Touch, in and of its nature, is extremely personal. The touch of someone you love whether in the form of a bearhug, a foot nudge or a bisou (kiss) means something very special. When you’re in a country not your own, there are many things to learn about personal proximity and what barriers should and should not be crossed in order to make one’s cultural-immersion process successful. This is the fourth of five entries on senses and what France feels like.

I am in the middle of a love affair with my shower. The water is hot and the water pressure just a little pathetic. I love the feeling of clean. When I walk to class, I slide my hand over the railing covered in graffiti, the metal smooth and gliding under my fingers. The wind tosses whatever work I put into my hair out the window, but I delight in its caress anyway. Sometimes, like this morning, the raindrops speckle my face and make me shiver.

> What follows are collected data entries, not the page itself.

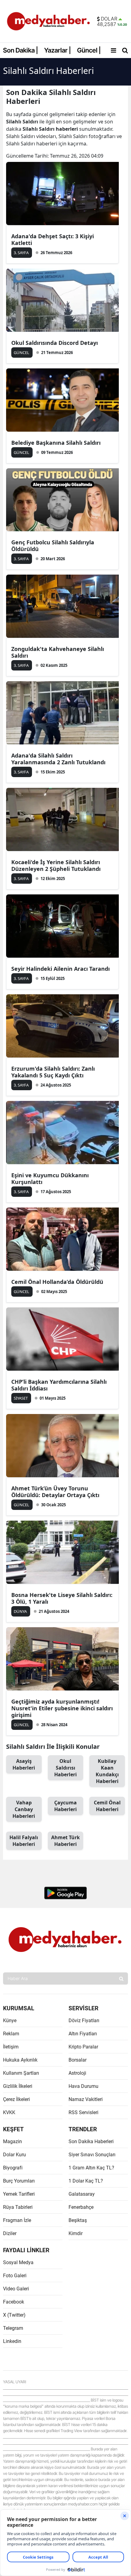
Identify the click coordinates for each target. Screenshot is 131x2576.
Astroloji (77, 2073)
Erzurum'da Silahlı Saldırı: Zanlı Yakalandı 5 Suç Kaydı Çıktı (53, 1072)
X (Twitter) (14, 2315)
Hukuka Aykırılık (20, 2060)
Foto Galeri (15, 2275)
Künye (9, 2020)
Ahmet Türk (65, 1840)
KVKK (9, 2112)
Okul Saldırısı (65, 1768)
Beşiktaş (78, 2220)
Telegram (13, 2328)
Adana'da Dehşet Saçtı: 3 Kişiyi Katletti (52, 239)
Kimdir (76, 2233)
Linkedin (12, 2341)
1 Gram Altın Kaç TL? (91, 2168)
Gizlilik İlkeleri (17, 2086)
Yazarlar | (57, 50)
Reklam (11, 2034)
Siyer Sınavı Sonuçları (92, 2155)
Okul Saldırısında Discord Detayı (54, 342)
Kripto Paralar (83, 2047)
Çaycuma (65, 1806)
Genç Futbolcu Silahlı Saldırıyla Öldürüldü (52, 545)
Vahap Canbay (23, 1809)
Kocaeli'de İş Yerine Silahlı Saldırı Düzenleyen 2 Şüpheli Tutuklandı (56, 865)
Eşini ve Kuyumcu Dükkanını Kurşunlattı (50, 1178)
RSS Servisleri (83, 2112)
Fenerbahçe (81, 2207)
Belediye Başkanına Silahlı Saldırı (56, 442)
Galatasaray (82, 2194)
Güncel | (89, 50)
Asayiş (23, 1764)
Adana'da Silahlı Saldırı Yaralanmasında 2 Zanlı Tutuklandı (58, 758)
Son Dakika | (20, 50)
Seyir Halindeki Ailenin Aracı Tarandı (60, 968)
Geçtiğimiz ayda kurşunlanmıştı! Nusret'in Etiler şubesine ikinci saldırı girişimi (62, 1708)
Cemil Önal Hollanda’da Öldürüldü (57, 1281)
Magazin (12, 2141)
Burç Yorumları (19, 2181)
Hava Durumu (83, 2086)
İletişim (11, 2047)
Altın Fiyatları (83, 2034)
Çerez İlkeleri (16, 2099)
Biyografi (13, 2168)
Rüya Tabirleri (18, 2207)
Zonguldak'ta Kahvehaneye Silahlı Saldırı (57, 652)
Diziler (9, 2233)
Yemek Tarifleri (19, 2194)
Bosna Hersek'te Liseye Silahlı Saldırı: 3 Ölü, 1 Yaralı (61, 1598)
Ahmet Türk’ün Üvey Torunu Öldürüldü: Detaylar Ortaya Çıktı (55, 1491)
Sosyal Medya (18, 2262)
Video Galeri (16, 2289)
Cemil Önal (107, 1806)
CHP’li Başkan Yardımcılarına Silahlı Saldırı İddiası (59, 1385)
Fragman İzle (17, 2220)
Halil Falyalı (23, 1840)
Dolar (109, 18)
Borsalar (78, 2060)
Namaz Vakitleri (86, 2099)
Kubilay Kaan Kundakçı (107, 1771)
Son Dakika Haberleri (91, 2141)
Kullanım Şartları (21, 2073)
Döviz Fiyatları (84, 2020)
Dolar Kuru (14, 2155)
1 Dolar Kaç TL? (86, 2181)
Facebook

The satiny soft feel of a giant red sweet pepper is so unique.

When I ride the tram in the busy hours, even my nearly non-existent bubble of personal space is popped. People are crammed with everything from children to dogs to bicycles to the most enormous suitcases I have ever seen. Passengers push and shove without reserve. The feeling of being a sardine in a tin can of the tram is overwhelming. I detest the feeling of packed sardine-like trams. However, when we travel somewhere and we take the regional trains, the feeling of rocking is almost lullaby-like and in combination with the soft seat covers and a full day of travels, it’s difficult not to be rocked asleep with your head on your friend’s shoulder.

The woolen blankets on my bed filled me with repulsion the first time I encountered them, but after almost 2 months of living here, I have grown to love them. I may even miss their scratchy-fuzzy texture and the remarkable warmth that crawling under them gives.

The cultural kisses (bises) here scared me half to death before arriving. The thought of kissing a complete stranger was so foreign and bizarre that I wasn’t sure I could do it. Heck, I’d bearhug a person before lightly brushing my lips to their cheek any day! But when I got here, it seemed so natural that I couldn’t help falling in love with the bises. In France, when you are introduced to someone, the proper thing is not to shake their hand but lightly touch your cheek to theirs and make a small kiss sound. Bises are sweet and unattached, and if the person you’re “bising” happens to be unshaven, it’s prickly. If you know the person well, it’s okay to hold the other person’s upper arm or touch their shoulder.

Touch is important, but it’s just as important to touch the lives of others around us in non-tactile ways. Verbal encouragement, a listening ear, a random act of kindness or even just a small smile can make all the difference to someone, and the joy of such interaction is remarkable.

My wonderful friends who touch my life every day.